Input data |
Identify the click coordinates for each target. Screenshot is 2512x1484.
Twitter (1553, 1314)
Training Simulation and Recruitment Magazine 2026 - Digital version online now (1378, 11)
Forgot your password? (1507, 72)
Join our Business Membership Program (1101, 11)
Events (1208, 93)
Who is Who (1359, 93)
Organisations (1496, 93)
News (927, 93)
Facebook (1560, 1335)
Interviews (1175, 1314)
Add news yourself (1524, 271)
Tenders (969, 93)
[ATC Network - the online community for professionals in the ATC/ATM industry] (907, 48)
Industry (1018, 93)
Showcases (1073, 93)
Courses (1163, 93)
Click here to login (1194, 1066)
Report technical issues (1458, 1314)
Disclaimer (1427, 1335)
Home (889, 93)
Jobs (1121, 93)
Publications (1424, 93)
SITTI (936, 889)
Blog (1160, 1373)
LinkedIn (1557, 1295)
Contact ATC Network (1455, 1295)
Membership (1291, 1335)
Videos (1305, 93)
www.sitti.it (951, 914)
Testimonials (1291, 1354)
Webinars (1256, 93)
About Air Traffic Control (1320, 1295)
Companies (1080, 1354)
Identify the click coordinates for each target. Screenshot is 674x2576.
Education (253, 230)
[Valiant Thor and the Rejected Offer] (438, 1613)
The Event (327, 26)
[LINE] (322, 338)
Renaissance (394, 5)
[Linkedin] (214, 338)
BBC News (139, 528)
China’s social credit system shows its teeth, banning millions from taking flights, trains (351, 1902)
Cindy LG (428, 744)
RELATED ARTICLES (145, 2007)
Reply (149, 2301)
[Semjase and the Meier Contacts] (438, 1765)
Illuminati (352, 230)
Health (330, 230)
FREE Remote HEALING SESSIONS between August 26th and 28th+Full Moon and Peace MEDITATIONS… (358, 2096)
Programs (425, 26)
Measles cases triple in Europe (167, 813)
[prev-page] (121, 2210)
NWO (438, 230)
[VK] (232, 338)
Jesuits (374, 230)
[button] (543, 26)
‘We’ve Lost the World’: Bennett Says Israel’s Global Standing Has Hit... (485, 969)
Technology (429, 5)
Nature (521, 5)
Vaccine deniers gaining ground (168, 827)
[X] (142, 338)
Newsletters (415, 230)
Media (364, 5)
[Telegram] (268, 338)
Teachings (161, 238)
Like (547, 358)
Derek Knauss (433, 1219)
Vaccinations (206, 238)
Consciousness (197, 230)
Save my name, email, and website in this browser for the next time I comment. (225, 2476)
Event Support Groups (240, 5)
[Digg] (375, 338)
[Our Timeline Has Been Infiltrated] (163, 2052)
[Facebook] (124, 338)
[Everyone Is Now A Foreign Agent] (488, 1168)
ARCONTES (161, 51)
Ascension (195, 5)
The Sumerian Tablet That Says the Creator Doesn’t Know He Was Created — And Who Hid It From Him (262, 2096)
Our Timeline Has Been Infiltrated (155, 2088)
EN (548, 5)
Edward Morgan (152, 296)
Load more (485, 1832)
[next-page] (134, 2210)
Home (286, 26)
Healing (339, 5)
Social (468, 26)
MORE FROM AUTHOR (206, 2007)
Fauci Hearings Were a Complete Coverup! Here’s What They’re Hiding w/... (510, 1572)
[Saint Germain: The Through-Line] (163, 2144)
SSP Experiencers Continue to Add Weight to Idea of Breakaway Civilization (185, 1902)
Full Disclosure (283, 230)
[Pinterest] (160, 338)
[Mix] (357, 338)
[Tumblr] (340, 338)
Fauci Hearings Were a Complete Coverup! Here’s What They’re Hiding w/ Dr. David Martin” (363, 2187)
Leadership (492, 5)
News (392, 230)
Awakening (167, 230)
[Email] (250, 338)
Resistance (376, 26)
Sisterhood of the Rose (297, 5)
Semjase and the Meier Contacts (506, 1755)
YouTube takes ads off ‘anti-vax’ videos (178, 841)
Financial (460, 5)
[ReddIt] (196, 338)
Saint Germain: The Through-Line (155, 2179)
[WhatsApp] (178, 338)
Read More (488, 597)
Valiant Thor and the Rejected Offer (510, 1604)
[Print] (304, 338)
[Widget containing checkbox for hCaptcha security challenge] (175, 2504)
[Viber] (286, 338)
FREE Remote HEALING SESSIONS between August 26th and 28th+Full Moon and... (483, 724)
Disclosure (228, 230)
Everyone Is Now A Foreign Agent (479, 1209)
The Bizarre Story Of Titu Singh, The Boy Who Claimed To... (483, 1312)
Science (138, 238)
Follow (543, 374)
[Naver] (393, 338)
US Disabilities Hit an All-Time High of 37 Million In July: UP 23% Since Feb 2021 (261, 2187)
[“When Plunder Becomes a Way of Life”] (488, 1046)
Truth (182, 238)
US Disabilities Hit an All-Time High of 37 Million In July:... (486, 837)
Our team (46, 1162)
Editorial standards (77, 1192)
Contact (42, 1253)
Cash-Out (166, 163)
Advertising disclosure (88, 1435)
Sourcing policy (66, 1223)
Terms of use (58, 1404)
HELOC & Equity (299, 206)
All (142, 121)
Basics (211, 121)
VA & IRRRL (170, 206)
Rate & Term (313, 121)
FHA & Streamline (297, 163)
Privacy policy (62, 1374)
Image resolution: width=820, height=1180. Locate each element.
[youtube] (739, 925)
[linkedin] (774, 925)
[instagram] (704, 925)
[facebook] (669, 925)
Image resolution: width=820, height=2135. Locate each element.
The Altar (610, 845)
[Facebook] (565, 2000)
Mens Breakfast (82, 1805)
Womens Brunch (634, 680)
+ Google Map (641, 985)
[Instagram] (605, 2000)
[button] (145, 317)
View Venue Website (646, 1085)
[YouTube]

Problem to solve | Scan the material above for lines holding the string "Foreign" and copy those lines.

Task output |
[Everyone Is Now A Foreign Agent] (488, 1168)
Everyone Is Now A Foreign Agent (479, 1209)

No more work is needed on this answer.